**Given records**
** START **

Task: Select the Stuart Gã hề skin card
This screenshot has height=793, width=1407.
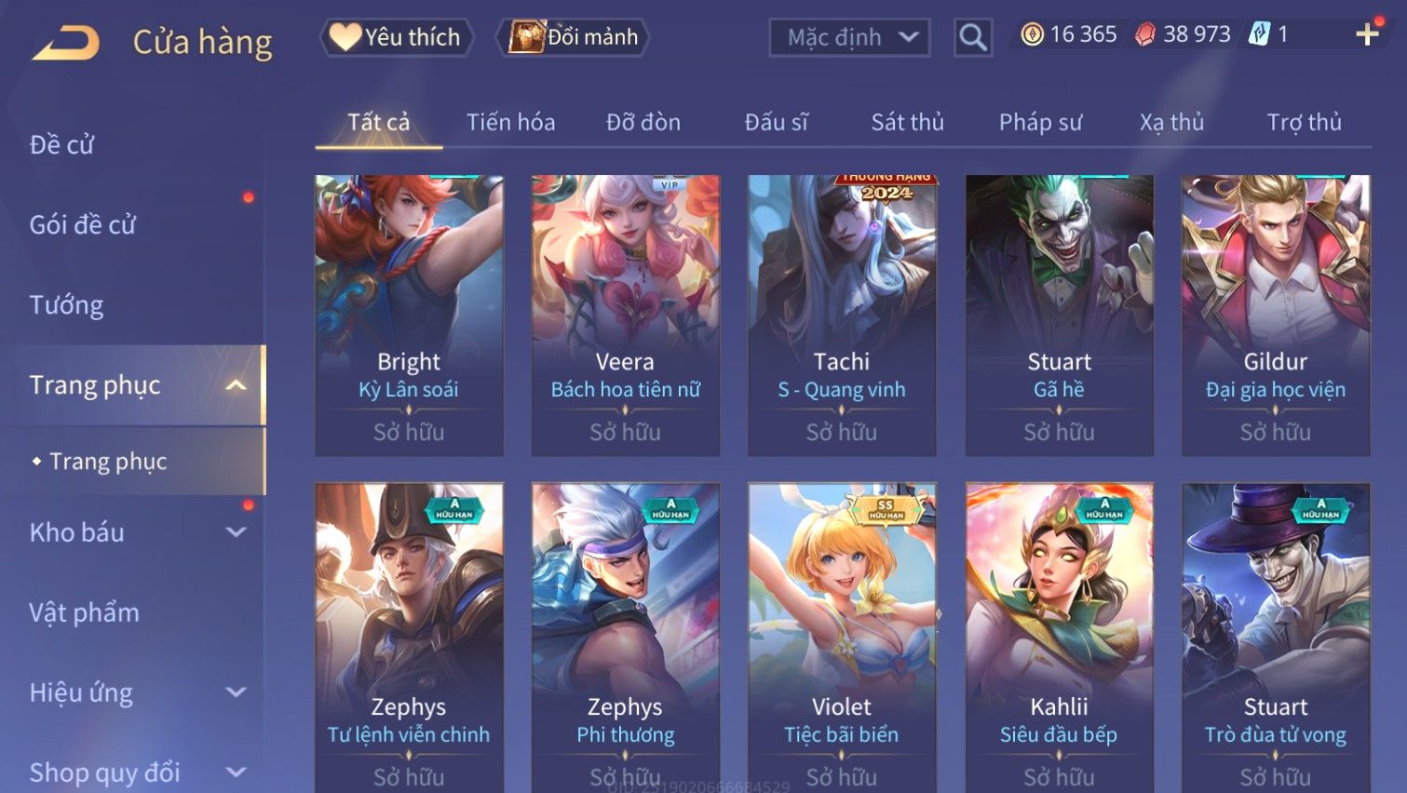Action: click(x=1059, y=316)
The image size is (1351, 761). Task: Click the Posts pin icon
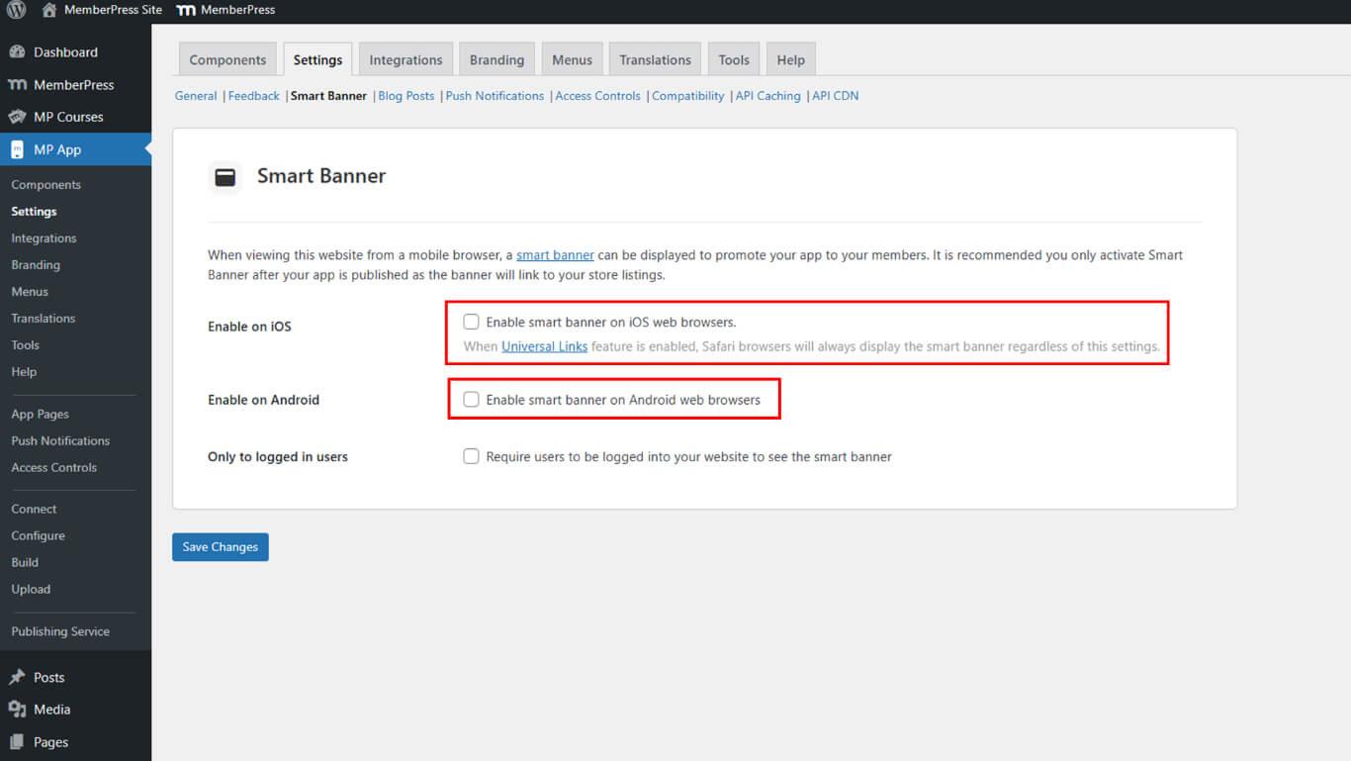(17, 678)
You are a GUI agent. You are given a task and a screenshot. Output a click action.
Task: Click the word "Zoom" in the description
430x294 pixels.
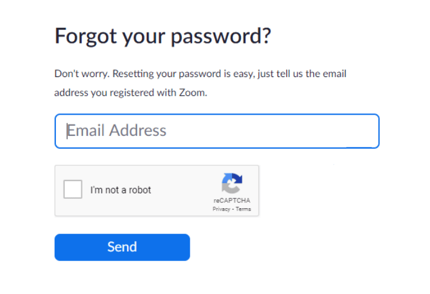click(x=193, y=92)
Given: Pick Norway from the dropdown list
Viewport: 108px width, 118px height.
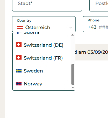Looking at the screenshot, I should pyautogui.click(x=42, y=84).
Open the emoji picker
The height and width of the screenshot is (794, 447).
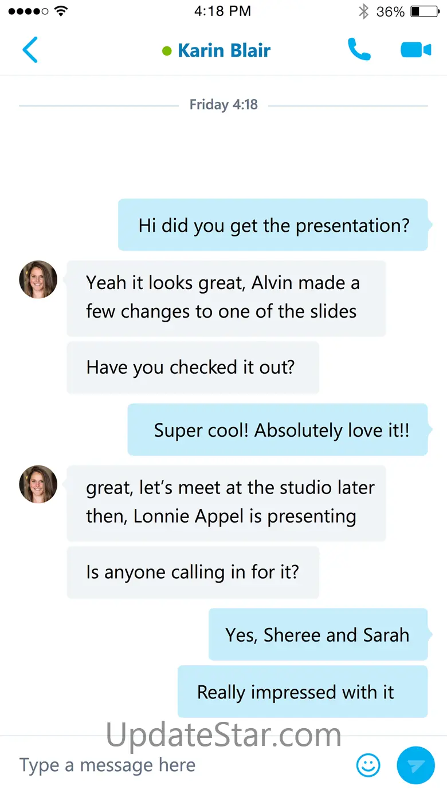pos(368,765)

** END **

**Aim**
Transcribe every one of the entries above word for word, and leave the pictures out of your copy.

**Complete output**
Task: Select the Stuart Gã hề skin card
This screenshot has height=793, width=1407.
Action: click(x=1059, y=316)
The image size is (1351, 761). Task: Click the Posts pin icon
(17, 678)
You are a GUI agent. You are given a task and a screenshot. Output a click action.
Task: Click the word "Zoom" in the description
430x294 pixels.
click(x=193, y=92)
Given: Pick Norway from the dropdown list
Viewport: 108px width, 118px height.
Looking at the screenshot, I should pyautogui.click(x=42, y=84).
Open the emoji picker
The height and width of the screenshot is (794, 447).
pos(368,765)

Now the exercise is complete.